How to fix degeneracy of the Nelder–Mead simplex in r [closed]

I have a huge dataset with over 4000 companies and I have estimated a liquidity measure for these each 4000 companies. But liquidity is highly persistent and exihibits auto-correlation. In order to mitigate this autocorrelation problem each of the liquidity measure estimated for the company has to be trasformed by AR(2) process i.e. residuals of autoregressive model are used instead of actual values. But when I estiamate the AR(2) with following code in r

AR<- data.frame(dfAR1, apply(dfAR1, 2, function(x) arima(x, order = c(2,0,0),optim.method="Nelder-Mead")\$res))
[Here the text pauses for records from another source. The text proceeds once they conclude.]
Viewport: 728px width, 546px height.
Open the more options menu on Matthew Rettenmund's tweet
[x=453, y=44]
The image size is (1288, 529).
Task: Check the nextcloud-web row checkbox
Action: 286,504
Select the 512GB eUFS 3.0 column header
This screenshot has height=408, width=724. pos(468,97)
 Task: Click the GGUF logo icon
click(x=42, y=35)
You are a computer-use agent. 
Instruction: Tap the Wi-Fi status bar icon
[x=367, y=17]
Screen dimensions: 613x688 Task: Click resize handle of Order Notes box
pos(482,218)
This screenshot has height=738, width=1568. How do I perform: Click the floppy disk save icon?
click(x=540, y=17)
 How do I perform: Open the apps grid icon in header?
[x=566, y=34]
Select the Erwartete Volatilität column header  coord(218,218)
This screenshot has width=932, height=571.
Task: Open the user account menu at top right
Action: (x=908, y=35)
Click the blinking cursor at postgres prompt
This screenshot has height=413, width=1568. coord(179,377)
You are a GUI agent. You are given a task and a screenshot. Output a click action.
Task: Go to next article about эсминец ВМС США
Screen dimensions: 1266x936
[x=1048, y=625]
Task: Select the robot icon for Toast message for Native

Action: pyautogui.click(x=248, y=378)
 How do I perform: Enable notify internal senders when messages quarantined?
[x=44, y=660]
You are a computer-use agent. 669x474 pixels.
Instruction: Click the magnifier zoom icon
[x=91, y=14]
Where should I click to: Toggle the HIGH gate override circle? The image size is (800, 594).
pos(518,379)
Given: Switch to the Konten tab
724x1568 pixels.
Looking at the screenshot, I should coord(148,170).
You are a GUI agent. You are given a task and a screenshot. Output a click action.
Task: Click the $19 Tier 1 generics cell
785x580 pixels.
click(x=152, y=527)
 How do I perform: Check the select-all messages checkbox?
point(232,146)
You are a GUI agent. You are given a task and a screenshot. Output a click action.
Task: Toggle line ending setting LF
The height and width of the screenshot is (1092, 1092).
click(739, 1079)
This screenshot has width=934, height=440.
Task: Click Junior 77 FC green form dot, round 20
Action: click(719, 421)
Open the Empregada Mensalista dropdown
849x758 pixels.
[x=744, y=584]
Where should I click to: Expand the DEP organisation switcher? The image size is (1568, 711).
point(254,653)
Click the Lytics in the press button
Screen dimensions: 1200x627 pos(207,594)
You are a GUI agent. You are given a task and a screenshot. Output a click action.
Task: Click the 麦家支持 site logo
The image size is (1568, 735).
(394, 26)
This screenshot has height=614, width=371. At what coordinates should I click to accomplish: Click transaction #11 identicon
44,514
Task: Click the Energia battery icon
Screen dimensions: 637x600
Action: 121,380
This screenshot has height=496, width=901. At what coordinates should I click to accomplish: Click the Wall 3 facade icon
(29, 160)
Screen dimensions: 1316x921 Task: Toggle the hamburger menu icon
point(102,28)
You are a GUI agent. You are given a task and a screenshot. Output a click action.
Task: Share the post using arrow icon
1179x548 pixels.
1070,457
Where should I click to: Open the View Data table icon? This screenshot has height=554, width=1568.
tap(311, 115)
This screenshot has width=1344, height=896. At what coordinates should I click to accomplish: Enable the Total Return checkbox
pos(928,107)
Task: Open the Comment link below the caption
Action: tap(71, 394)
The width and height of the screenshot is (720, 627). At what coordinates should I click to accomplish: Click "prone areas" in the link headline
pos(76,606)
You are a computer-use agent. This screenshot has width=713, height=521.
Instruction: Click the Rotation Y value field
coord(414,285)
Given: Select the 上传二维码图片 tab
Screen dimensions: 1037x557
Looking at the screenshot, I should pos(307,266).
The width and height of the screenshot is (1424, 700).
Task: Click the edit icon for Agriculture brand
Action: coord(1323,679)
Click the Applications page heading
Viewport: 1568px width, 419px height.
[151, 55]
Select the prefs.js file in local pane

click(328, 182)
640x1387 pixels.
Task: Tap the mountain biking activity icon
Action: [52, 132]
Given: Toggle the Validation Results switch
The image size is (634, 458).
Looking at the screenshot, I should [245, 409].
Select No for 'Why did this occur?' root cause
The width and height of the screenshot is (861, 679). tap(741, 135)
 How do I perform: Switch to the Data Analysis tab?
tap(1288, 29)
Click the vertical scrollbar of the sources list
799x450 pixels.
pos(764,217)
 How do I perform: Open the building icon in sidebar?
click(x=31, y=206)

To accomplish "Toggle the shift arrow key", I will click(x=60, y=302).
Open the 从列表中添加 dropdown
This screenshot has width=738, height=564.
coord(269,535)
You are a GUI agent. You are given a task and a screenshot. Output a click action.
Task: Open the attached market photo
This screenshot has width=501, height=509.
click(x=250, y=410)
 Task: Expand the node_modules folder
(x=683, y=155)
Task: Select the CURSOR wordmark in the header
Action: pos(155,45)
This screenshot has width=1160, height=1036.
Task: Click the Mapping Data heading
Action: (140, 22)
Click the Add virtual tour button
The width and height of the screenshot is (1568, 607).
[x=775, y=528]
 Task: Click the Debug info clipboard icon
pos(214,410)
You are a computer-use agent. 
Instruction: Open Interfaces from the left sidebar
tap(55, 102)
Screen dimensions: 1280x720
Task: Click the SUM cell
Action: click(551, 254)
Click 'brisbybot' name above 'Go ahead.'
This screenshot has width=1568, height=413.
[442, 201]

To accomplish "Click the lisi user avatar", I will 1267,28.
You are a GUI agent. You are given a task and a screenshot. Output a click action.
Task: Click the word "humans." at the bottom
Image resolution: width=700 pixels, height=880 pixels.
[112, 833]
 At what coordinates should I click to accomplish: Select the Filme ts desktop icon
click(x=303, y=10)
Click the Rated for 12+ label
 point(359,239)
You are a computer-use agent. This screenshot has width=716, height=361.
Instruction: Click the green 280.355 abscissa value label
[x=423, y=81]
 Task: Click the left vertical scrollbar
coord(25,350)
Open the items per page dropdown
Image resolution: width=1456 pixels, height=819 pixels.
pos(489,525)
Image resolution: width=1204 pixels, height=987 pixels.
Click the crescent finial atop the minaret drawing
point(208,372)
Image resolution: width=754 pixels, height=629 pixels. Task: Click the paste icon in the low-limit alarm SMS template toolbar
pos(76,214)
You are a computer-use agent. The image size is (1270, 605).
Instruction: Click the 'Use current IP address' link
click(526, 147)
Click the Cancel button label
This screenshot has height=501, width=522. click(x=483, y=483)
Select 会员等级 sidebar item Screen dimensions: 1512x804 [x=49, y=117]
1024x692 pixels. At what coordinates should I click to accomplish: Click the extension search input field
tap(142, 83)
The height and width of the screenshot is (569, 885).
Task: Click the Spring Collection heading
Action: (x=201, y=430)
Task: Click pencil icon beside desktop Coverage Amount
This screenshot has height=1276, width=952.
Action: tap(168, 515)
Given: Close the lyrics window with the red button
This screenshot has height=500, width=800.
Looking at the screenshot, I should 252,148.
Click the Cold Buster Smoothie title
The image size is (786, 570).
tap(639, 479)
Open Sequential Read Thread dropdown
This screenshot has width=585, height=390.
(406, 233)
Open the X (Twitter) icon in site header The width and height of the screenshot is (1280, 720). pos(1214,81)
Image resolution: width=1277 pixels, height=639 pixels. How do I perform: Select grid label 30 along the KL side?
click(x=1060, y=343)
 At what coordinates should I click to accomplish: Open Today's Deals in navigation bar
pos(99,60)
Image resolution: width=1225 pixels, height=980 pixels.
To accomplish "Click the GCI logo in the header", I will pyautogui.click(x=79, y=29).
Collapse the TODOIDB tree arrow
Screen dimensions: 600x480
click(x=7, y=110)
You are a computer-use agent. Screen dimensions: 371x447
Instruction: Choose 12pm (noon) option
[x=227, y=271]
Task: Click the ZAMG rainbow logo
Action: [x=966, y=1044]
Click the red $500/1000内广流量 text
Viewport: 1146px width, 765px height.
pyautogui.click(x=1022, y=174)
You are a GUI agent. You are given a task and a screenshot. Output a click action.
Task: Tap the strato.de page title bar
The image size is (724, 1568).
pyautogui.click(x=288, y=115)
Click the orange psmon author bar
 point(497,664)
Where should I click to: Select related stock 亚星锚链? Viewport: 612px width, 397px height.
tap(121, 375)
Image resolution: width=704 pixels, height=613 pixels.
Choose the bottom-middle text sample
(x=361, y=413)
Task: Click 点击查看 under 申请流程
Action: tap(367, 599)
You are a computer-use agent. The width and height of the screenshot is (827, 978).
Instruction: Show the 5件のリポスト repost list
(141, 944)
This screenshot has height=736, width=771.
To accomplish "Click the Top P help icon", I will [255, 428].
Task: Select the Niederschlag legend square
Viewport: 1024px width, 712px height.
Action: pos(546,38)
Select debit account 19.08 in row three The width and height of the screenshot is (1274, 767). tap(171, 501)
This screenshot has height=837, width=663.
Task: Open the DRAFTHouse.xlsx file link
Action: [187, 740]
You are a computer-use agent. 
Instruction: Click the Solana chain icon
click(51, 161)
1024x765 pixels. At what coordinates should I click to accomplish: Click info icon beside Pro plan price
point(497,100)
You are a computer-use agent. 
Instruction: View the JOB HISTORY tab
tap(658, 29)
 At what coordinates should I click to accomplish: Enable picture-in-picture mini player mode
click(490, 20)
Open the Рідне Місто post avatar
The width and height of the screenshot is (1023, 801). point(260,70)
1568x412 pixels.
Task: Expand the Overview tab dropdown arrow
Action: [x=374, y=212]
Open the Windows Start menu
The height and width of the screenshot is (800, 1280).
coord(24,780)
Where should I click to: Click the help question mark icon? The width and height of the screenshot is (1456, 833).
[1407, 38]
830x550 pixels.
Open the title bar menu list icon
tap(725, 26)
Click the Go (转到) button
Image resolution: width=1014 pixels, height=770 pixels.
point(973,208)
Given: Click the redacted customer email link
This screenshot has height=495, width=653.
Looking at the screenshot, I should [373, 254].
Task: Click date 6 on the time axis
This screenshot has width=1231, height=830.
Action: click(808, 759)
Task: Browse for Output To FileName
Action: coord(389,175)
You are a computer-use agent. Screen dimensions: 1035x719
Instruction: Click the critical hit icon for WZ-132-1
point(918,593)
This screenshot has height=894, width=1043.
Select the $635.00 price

 arima(x, order = c(2, 0, 0), optim.method = "Nelder-Mead") :
possible convergence problem: optim gave code = 10


When I looked up in the manual it says: "10 indicates degeneracy of the Nelder–Mead simplex" I don't understand how bad this warning is for my estimations and how can I fix it. I would really appreciate your help in this regard.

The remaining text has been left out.